Natal sem presentes: a tradição está a mudar?

São horas a fio perdidas nas filas das lojas e supermercados e dinheiro gasto desmedidamente em presentes para os filhos, tios, primos, pais, avós e amigos. Sem esquecer os bombons para a vizinha. As compras de Natal nem sempre são o plano mais atrativo e podem gerar bastante stress e cansaço. No entanto, há formas de contornar a situação.

Texto de Alexandra Pedro | Fotografia da Shutterstock

O dinheiro gasto em presentes, as visitas constantes ao shopping e a incerteza quanto a serem aqueles os presentes mais adequados para a família são tudo fatores de desgaste e stress na altura do Natal.

Heather Hund, de 35 anos, era um dos afetados pela loucura natalícia. Decidiu, em conjunto com a sua família, arranjar uma solução para evitar o stress provocado pela «procura desenfreada por presentes». Agora, cada elemento da família tem apenas uma pessoa a quem dar um presente, sendo a escolha feita aleatoriamente.

«No primeiro ano achei que ia ficar triste com isto, mas realmente não fiquei», conta Hund, salientando que os presentes passaram a ter mais significado desta forma.

O tempo que lhes sobra a todos no processo – poupado entre filas de espera, embrulhos e pesquisas pela melhor prenda – é passado em família, a cozinhar, a jogar às cartas ou apenas a desfrutar do sossego.

Mas Hund não é o único a encontrar alternativas para passar um Natal mais feliz. De acordo com uma pesquisa do site Bankrate, metade dos americanos dizem-se pressionados a gastar mais do que gostariam em presentes.

Raagini Appadurai, uma educadora de infância norte-americana, fez também um pacto com os seus familiares (as duas irmãs e os seus pais): não oferecer presentes este ano.

Quanto gastam os portugueses nas compras? O Observador Cetelem fez um balanço com a previsão deste ano: 479 euros.

«Quando eliminamos a compra de presentes e reduzimos os consumos colocados à mesa, somos obrigados a refletir sobre o que queremos para o Natal», começou por explicar.

«Depois de refletirmos, a resposta foi clara: nós próprios», acrescentou ainda Appadurai, referindo-se à união familiar, seja com presentes debaixo da árvore ou não.

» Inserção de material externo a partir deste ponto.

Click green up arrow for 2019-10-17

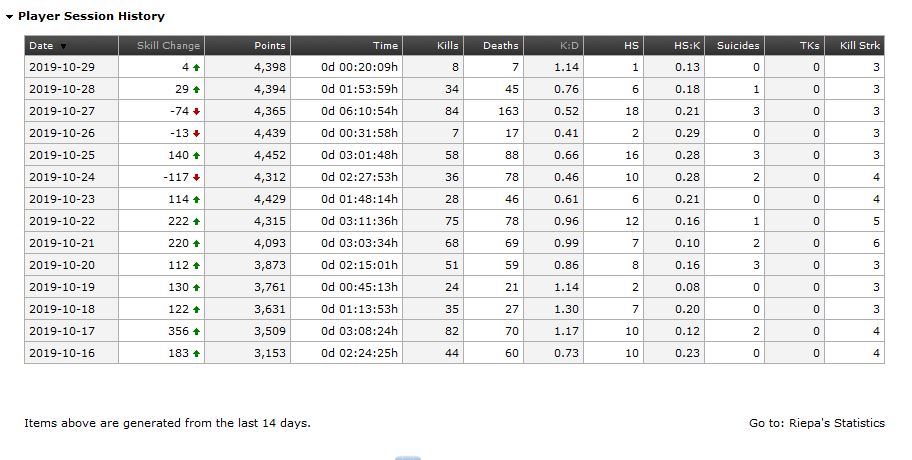click(x=196, y=331)
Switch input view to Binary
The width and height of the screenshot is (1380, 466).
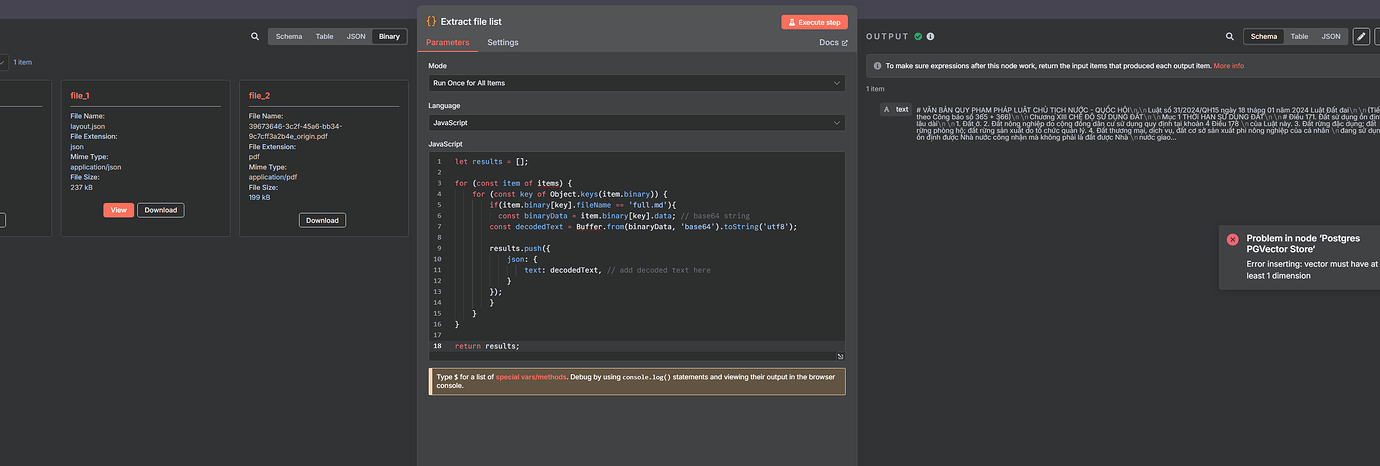click(x=389, y=36)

O movimento Buy Nothing Christmas, criado para diminuir os hábitos consumistas desta altura, ganha cada vez mais adeptos nos EUA. Também a campanha do site New Dream, chamada Simplify the Holidays (Simplificar as Férias) pretende alertar para o consumismo da quadra, reforçando as campanhas de voluntariado ou donativos que podem ser entregues a associações.

Os gastos dos portugueses

Em Portugal, a tradição de entregar presentes a todos os familiares e amigos chegados mantém-se. E os gastos são significativos: de acordo com o Observador Cetelem, os portugueses vão gastar em média 479 euros em prendas neste Natal (mais 59 euros do que em 2017).

O mesmo estudo indica que será no Norte que os valores gastos serão mais altos, com uma média de 707 euros, enquanto no Centro e Sul rondará os 488 e os 417 euros, respetivamente.